For a while she attempted to be more careful. She let men "pick her up"; she let them kiss her, and even allowed certain other liberties to be forced upon her, but she did not add to her trio. After several months the strength of her resolution -- or rather the poignant expediency of her fears -- was worn away. And then she met Anthony. (263-265)How does that happen? It happens when women hold themselves cheaply, and when they allow men to hold them and treat them cheaply. It happens when experience takes advantage of innocence, when insecurity is compounded by misguided pleas for reassurance and affection. I think that it is generally true that a woman needs to be the strong one; she needs to be the moral compass. As some of you have heard me say in quoting a much esteemed and dearly loved professor of mine, it is the duty of the man to keep the serpent out of the garden and the duty of the woman to keep the serpent out of the man's heart. If a woman is ready to let down her moral boundaries, to let things slide for a bit, there will always be a "man" out there who is ready to accompany her on the downward journey and leave her to fend for herself when he's had what he wanted.

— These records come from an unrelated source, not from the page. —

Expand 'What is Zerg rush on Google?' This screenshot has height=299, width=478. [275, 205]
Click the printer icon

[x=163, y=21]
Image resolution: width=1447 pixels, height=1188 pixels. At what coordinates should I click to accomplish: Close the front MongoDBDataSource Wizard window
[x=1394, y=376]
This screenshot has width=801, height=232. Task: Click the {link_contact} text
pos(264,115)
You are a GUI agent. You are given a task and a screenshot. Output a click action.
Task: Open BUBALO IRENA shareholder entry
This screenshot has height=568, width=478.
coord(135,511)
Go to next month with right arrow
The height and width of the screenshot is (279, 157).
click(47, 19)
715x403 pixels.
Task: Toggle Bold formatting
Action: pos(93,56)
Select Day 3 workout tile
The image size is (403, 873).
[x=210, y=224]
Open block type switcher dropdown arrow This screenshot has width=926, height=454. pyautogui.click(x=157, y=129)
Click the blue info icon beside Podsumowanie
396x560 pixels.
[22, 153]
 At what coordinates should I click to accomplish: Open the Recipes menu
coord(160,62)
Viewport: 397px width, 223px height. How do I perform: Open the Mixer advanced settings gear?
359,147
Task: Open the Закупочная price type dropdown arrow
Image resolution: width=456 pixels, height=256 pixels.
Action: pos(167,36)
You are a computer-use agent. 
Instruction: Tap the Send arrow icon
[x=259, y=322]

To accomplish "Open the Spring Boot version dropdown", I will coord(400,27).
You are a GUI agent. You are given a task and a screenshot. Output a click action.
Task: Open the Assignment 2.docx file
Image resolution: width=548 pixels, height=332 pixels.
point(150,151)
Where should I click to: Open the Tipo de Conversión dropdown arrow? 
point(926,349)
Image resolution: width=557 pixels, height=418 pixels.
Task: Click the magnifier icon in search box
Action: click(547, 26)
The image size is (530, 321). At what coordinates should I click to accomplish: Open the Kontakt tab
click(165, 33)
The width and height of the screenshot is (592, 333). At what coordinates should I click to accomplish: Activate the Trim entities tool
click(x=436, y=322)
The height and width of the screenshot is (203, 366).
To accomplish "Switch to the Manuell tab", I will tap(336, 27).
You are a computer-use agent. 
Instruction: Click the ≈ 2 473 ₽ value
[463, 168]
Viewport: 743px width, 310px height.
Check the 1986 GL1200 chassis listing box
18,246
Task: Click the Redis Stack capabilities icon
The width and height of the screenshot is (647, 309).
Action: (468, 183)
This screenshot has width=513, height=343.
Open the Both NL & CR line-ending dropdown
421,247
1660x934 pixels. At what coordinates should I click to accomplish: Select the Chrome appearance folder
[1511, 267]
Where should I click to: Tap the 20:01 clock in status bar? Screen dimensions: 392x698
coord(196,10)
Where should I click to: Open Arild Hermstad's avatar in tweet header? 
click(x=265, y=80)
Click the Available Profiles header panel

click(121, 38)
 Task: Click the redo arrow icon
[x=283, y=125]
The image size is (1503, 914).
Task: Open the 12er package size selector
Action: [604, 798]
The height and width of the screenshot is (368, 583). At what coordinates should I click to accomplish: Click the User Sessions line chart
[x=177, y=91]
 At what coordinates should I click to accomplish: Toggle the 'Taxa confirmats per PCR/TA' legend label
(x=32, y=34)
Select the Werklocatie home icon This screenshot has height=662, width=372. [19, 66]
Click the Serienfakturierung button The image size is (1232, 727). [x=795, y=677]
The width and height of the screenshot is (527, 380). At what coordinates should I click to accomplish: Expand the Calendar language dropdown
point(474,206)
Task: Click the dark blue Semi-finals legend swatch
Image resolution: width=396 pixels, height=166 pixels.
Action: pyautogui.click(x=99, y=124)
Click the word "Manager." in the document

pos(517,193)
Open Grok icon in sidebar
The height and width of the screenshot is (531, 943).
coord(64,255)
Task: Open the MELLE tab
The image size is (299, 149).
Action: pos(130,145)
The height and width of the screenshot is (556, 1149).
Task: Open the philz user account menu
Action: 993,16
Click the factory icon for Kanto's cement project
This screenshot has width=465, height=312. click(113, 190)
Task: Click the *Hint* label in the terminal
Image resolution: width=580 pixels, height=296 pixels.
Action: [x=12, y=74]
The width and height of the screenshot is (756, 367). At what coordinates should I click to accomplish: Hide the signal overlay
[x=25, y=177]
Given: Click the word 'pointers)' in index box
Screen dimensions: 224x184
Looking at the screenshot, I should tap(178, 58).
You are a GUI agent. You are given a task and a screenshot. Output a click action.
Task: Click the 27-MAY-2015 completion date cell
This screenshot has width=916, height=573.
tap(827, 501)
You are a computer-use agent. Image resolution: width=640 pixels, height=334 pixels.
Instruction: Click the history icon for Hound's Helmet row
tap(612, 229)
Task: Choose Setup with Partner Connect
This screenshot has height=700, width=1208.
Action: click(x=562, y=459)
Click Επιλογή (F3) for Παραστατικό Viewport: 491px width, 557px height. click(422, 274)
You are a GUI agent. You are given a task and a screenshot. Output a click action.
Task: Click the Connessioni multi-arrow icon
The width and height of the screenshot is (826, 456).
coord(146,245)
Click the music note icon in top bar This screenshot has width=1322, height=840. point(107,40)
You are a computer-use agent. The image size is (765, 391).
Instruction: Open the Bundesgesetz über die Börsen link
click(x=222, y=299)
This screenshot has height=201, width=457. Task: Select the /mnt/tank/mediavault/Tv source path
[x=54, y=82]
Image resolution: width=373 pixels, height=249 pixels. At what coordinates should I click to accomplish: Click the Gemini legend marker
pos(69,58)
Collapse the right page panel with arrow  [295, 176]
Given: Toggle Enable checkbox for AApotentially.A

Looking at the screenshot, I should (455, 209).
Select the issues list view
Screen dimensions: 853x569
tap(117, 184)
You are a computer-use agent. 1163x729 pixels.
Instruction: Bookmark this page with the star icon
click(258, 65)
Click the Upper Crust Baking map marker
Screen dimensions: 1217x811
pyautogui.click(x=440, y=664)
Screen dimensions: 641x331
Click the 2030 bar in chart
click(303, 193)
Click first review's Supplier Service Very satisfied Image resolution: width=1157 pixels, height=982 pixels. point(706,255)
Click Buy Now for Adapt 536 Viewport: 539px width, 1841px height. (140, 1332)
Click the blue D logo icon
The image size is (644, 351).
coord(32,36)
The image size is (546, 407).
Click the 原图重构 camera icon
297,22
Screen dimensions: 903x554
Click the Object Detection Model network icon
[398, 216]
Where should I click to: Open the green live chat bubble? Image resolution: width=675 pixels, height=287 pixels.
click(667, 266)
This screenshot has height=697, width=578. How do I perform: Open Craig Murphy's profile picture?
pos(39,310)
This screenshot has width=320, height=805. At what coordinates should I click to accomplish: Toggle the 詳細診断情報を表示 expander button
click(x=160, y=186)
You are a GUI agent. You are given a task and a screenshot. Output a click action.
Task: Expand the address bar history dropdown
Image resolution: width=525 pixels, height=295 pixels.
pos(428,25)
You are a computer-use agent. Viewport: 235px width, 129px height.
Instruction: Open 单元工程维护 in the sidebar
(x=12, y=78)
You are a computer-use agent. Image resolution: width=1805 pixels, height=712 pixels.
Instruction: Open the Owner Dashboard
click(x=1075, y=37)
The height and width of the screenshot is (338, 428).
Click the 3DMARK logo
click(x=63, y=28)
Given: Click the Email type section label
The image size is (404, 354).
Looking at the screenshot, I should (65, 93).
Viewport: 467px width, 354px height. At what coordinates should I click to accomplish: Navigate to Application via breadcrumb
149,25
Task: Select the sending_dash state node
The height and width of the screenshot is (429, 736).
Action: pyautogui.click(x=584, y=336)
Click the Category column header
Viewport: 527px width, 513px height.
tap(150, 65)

Of course, the sexual revolution as referenced in the title of this post happened decades after Fitzgerald was writing, but it seems that the '60s were to the '40s and '50s what the Jazz Age and the Roaring '20s were to the Victorian Age. One of the many causes of the Great Depression was the failure of textile mills; people started wearing such a comparatively small amount of clothing that a bulwark of the economy collapsed. (If you think of the Industrial Revolution, you think of textile mills, right? Maybe that's just me.) People react to extremes and unhappiness by looking as far as they can in the other direction; obviously, as we see in Dot's case, that doesn't work so well. Not only does such a reaction undermine the dignity of the women who are hurt and lonely enough to let themselves be used, but it compromises the manliness and strength of men by giving them an easy opportunity to practice being predators rather than a protectors, to be selfish rather than sacrificial. It tells women that vulnerability is undesirable, not precious, and tells men that they don't have to consider women's vulnerability because she should tough it out and be a man about it. And that, friends, is what came with sexual freedom. Do you feel liberated?